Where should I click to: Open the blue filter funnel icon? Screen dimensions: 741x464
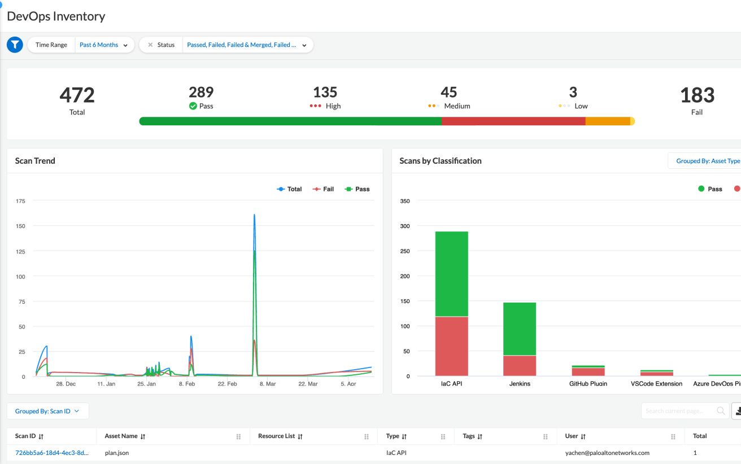(x=14, y=44)
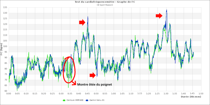210x105 pixels.
Task: Click the 1:50 tick on the time axis
Action: click(x=201, y=93)
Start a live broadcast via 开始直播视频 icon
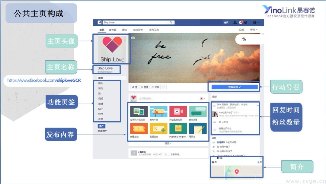Screen dimensions: 326x184 click(178, 112)
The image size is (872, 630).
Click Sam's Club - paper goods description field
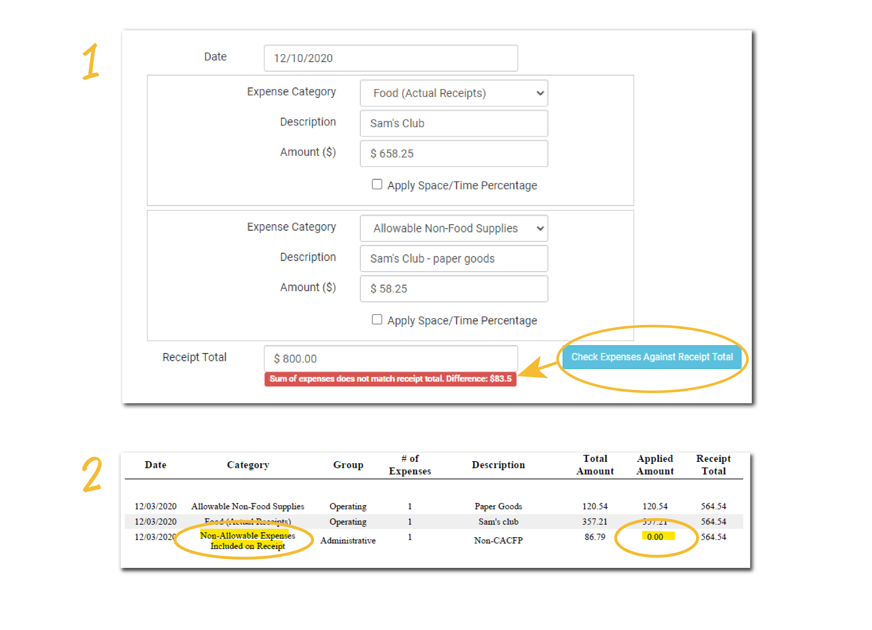click(x=454, y=258)
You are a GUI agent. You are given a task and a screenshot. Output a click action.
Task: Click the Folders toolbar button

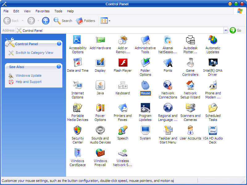[86, 21]
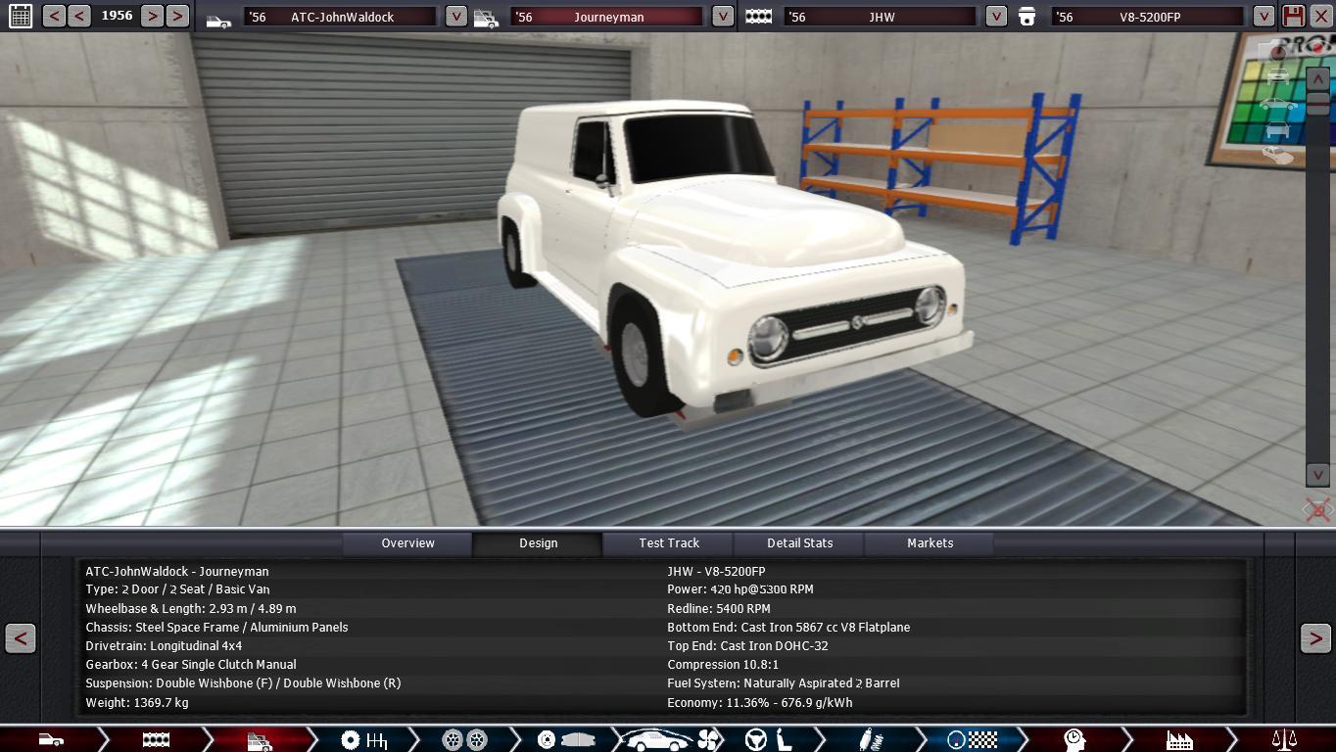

____________

• _TASK TO COMPLETE_
How many lines in the entries above contain the word "icon"? Reply with the number alone.

• _THE RESPONSE_
2